-------- SUPPLIED DATA --------

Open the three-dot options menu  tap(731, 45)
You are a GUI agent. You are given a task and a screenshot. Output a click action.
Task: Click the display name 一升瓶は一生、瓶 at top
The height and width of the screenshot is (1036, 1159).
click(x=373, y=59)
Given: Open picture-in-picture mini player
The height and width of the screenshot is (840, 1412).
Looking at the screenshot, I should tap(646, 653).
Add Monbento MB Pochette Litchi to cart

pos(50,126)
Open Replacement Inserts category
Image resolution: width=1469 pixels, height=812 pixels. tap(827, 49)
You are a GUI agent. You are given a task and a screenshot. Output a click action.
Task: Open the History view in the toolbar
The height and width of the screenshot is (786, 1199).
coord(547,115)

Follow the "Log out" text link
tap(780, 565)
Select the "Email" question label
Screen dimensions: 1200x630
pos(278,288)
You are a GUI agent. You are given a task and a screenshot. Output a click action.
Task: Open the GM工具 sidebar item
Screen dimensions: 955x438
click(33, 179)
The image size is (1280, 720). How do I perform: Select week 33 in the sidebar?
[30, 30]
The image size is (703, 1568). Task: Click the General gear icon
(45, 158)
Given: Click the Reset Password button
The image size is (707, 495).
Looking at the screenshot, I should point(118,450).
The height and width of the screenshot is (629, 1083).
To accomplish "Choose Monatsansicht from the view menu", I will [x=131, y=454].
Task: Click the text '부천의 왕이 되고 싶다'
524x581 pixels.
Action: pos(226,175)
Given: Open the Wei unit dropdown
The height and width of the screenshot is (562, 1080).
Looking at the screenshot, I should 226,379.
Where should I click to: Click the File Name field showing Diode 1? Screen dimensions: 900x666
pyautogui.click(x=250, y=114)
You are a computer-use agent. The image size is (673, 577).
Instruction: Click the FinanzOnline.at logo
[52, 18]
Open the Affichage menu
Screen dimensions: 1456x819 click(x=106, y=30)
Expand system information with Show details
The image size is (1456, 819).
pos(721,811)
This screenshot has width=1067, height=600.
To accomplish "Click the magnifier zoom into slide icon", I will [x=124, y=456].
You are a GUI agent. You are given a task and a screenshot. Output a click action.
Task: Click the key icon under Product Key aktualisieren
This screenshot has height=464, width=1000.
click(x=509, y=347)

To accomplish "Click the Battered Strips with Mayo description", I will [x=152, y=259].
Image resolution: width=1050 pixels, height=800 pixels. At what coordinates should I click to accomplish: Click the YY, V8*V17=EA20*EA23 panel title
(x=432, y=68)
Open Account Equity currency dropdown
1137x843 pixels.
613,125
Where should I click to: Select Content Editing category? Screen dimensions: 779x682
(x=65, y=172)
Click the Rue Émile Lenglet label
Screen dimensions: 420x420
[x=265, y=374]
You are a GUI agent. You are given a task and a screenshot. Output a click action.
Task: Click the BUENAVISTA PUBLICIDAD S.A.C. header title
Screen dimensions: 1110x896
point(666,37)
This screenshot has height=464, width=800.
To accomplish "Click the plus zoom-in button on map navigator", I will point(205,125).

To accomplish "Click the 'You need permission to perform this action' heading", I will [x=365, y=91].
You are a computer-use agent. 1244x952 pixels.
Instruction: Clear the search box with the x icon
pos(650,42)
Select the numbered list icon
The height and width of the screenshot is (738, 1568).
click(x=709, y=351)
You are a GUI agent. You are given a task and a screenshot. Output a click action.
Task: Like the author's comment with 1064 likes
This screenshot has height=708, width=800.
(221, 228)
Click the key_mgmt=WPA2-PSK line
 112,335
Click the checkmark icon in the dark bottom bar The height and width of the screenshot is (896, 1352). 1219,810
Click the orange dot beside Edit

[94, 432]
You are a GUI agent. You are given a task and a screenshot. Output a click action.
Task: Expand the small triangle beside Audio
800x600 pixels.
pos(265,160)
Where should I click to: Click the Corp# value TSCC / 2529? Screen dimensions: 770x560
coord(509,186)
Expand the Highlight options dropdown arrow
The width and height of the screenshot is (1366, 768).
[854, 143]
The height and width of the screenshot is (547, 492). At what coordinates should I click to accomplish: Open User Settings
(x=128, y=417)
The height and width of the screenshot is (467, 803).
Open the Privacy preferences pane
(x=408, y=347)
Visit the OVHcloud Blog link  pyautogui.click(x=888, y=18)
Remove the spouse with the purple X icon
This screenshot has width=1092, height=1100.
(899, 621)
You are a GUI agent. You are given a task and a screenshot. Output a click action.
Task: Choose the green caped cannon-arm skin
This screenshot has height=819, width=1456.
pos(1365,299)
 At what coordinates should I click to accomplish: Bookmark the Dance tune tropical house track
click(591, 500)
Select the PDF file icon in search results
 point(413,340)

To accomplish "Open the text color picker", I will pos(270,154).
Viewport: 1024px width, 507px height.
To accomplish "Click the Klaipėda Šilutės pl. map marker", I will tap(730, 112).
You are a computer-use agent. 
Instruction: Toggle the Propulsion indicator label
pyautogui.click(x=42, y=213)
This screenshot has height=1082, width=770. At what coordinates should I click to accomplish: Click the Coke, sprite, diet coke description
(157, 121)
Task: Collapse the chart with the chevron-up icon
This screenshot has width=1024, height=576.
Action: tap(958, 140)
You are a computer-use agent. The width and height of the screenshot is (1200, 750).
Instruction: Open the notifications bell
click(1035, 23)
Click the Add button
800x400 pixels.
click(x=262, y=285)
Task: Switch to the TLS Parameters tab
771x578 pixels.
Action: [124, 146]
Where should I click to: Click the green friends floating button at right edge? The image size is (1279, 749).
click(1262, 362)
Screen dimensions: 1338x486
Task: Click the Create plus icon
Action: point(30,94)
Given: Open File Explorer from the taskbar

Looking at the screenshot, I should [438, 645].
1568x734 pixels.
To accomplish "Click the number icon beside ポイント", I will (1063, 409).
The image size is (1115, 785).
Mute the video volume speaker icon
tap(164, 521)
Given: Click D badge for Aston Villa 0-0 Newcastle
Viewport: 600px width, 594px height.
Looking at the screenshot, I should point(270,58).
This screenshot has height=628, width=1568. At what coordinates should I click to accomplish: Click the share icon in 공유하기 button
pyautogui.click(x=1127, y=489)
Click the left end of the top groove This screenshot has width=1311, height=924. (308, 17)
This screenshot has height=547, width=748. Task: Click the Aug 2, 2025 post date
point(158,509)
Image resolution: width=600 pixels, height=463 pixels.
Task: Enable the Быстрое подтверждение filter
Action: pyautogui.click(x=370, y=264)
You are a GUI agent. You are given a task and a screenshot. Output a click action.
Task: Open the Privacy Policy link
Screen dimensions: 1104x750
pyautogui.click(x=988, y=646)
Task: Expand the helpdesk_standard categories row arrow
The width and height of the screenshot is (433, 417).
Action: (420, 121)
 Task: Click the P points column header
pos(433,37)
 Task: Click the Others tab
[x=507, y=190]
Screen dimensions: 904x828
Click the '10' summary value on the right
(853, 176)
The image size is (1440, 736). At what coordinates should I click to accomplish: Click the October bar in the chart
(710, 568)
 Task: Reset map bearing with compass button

--------

▸ **ASSIGNMENT**:
Your answer must be the lines from the one containing "Task: Open the Privacy Policy link" through the last line of the entries, copied exactly, with no other lines.

▸ **SOLUTION TO THIS EXERCISE**:
Task: Open the Privacy Policy link
Screen dimensions: 1104x750
pyautogui.click(x=988, y=646)
Task: Expand the helpdesk_standard categories row arrow
The width and height of the screenshot is (433, 417).
Action: (420, 121)
 Task: Click the P points column header
pos(433,37)
 Task: Click the Others tab
[x=507, y=190]
Screen dimensions: 904x828
Click the '10' summary value on the right
(853, 176)
The image size is (1440, 736). At what coordinates should I click to accomplish: Click the October bar in the chart
(710, 568)
 Task: Reset map bearing with compass button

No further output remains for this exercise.